Panji-panji/bendera/klebet/dwaja prajurit Surakarsa adalah Pareanom, berbentuk empat persegi panjang dengan warna dasar hijau, di tengahnya adalah lingkaran dengan warna kuning. Pareanom berasal dari kata "pare" (tanaman merambat berwarna hijau yang buahnya jika masih muda berwarna hijau kekuning-kuningan), dan kata "anom" berarti 'muda'. Secara filosofis Pareanom bermakna pasukan yang selalu bersemangat dengan jiwa muda.

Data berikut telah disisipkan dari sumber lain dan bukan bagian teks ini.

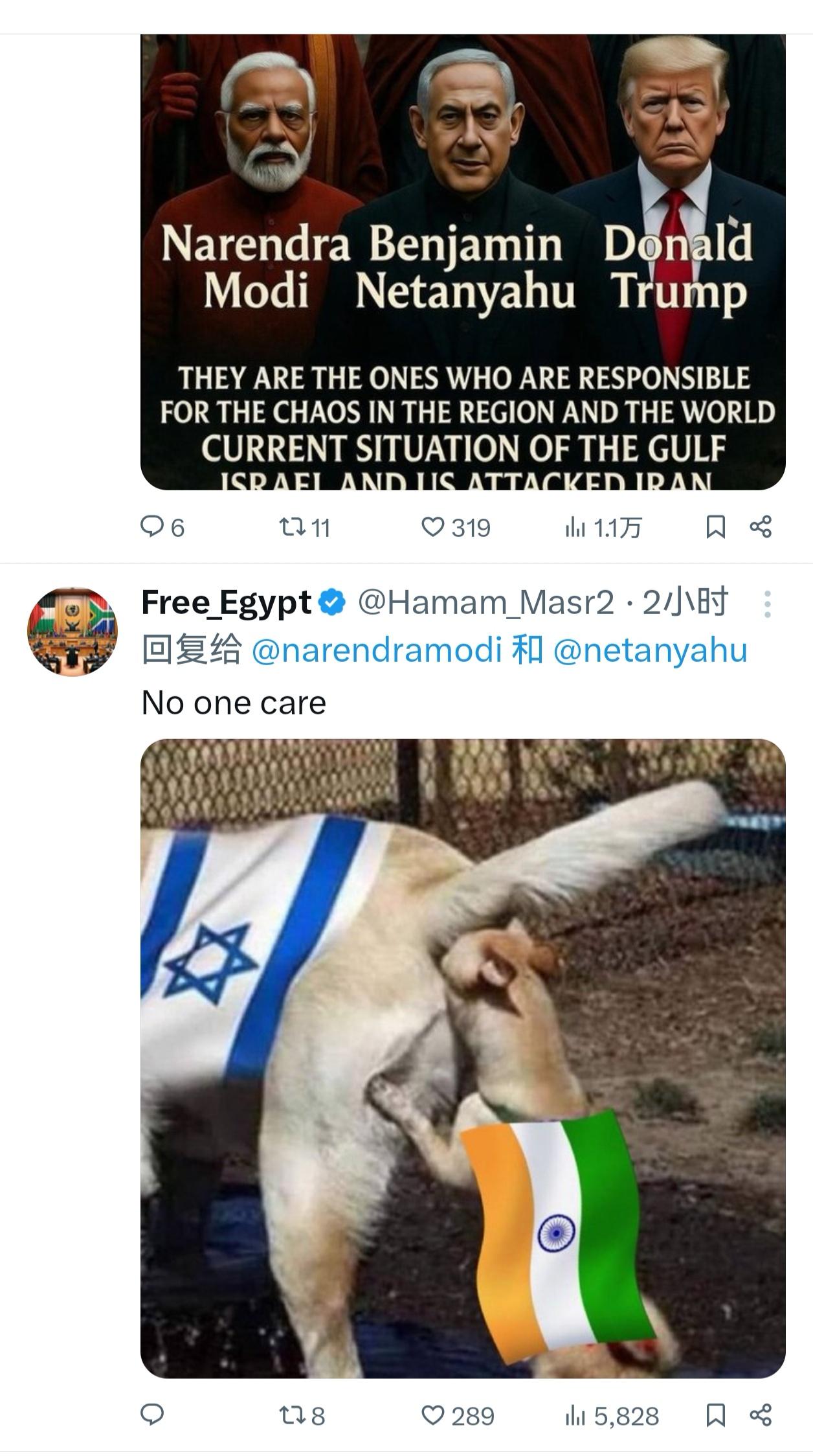Open the @netanyahu mention link
This screenshot has height=1456, width=813.
(x=651, y=650)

Terdiri atas seorang perwira berpangkat penewu, 64 prajurit dan seorang membawa duaja. Seragam berupa baju lengan panjang berwarna putih dengan celana panjang dan kain bermotif gebyar. Memakai ikat kepala teleng kewengen (kain berwarna hitam ditengah putih dan ditepinya bergaris-garis putih). Persenjataannya berupa tombak. Prajurit Surokarso bertugas mengawal putra mahkota, dewasa ini bertugas sebagai pengawal kehormatan sesajian gunungan pada upacara garebeg. Nama bendera PAREANOM, dasar hijau, tengah gambar plentong warna kuning. Nama musik Mares PLANGKENAN.

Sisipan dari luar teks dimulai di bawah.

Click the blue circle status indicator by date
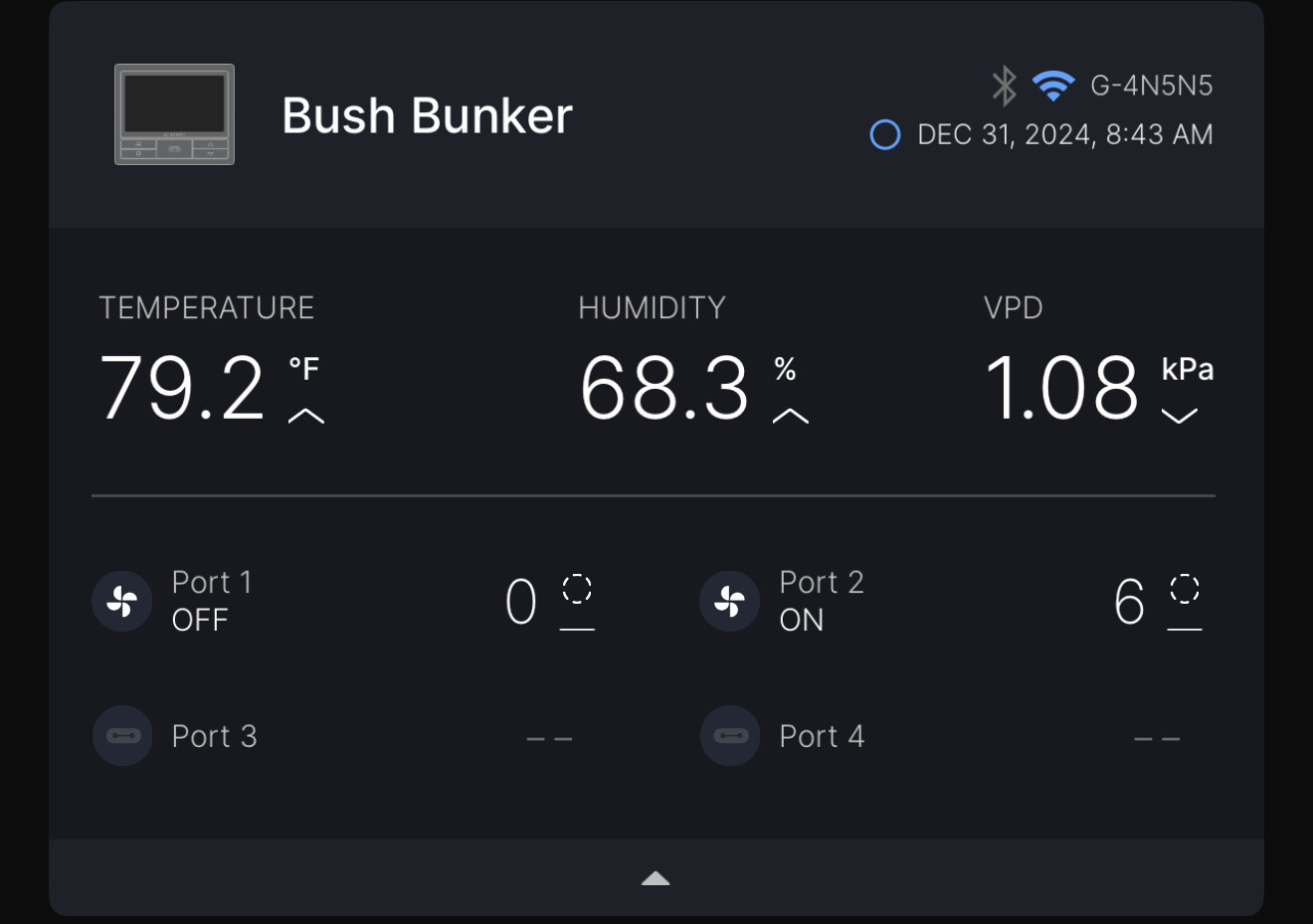(885, 134)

Pada tahun 1942 semua kesatuan bersenjata keraton Yogyakarta dibubarkan oleh pemerintahan Jepang. Tetapi mulai tahun 1970 kegiatan para prajurit keraton dihidupkan kembali. Dari ke tiga belas prajurit yang pernah ada baru sepuluh kesatuan atau bergada yang direkonstruksi dengan beberapa perubahan, baik dari pakaiannya, senjatanya maupun jumlah personil. (lihat foto-foto yang ditampilkan). Kesepuluh kesatuan prajurit tersebut yaitu: Prajurit Wirobrojo, Prajurit Dhaeng, Prajurit Patangpuluh, Prajurit Jogokaryo, Prajurit Mantrijero, Prajurit Prawirotomo, Prajurit Ketanggung, Prajurit Nyutro, Prajurit Surokarso dan Prajurit Bugis. Dewasa ini, kesepuluh kesatuan prajurit tersebut masih dapat dilihat oleh masyarakat umum paling tidak se tahun tiga kali, yaitu pada upacara Garebeg Mulud, Garebeg Besar dan Garebeg Syawal, di alun-alun utara Keraton Ngayogyakarta Hadiningrat. Ketiga Bregodo tersebut adalah : 

Sumoatmojo
Merupakan pasukan pengawal pribadi sultan yang langsung berada dibawah komando sultan. Pasukan ini terdiri dari 2 orang perwira berpangkat panji, 2 orang bintara berpangkat sersan dan 16 orang prajurit. berseragam baju zirah dengan perisai lempengan baja berbentuk bulan sabit berukuran besar, berikat pinggang besar dan kuat terbuat dari kulit kerbau, memakai tutup kepala yang disebut udheng gilig dan tidak memakai alas kaki. Senjata yang digunakan adalah pedang lengkung terhunus dengan perisai bulat. Prajurit Sumoatmojo tidak mempunyai duaja atau bendera, seluruh tubuhnya dan wajahnya dibedaki dengan boreh berwarna kuning. Jika melaksanakan tugas mengawal sultan, di sepanjang jalan memperagakan tarian perang atau tayungan.
Jager
Kata jager berasal dari bahasa Belanda yang beraarti pemburu. Terdiri atas seorang perwira berpangkat panji, dua orang bintara berpangkat sersan dan 58 prajurit. Pakaian ini tidak mempunyai seragam khusus, yang dipakai dalam tugas sehari-hari adalah pakaian adat jawa. Persenjataannya berupa bedil. Kesatuan ini tidak mempunyai duaja atau bendera.
Langenastro
Kesatuan ini bertugas mengawal sultan pada upacara garebeg. Prajurit Langenastro merupakan prajurit tambahan yang dimasukkan kedalam kesatuan Mantrijeron. Atribut yang dipakai sama dengan prajurit Mantrijero, kecuali persenjataannya prajurit Langenastro tidak berupa bedil seperti prajurit Mantrijero namun sebilah pedang.